Only the pictures should be dropped; copy the rest of the entries exactly.

→ DATA SHOWN
*** Begin section ***
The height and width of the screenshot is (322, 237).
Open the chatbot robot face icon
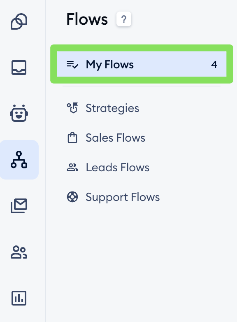[x=19, y=113]
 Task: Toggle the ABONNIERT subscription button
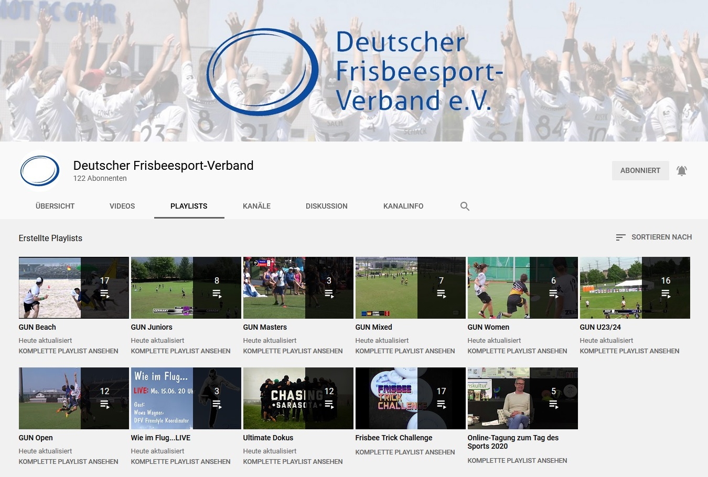point(640,171)
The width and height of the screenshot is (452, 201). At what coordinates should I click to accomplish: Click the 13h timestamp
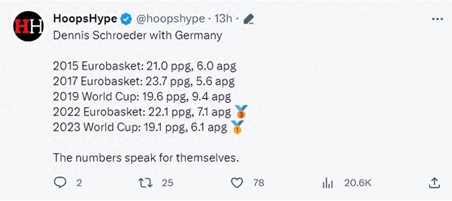223,19
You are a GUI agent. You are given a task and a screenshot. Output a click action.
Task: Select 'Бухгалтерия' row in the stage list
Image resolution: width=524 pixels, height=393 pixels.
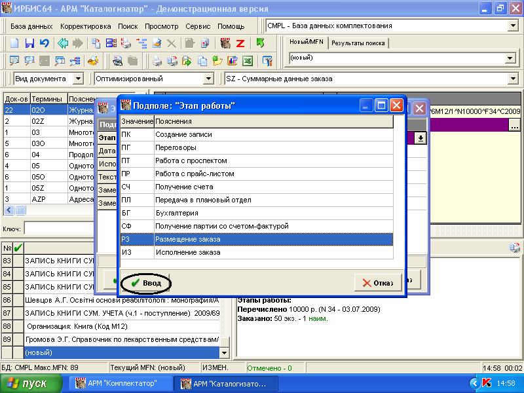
*** End section ***
→ TASK OUTPUT
The height and width of the screenshot is (322, 237).
Open the chatbot robot face icon
[x=19, y=113]
 Task: Toggle the ABONNIERT subscription button
point(640,171)
The width and height of the screenshot is (452, 201). At what coordinates should I click to accomplish: Click the 13h timestamp
223,19
You are a GUI agent. You are given a task and a screenshot. Output a click action.
Task: Select 'Бухгалтерия' row in the stage list
Image resolution: width=524 pixels, height=393 pixels.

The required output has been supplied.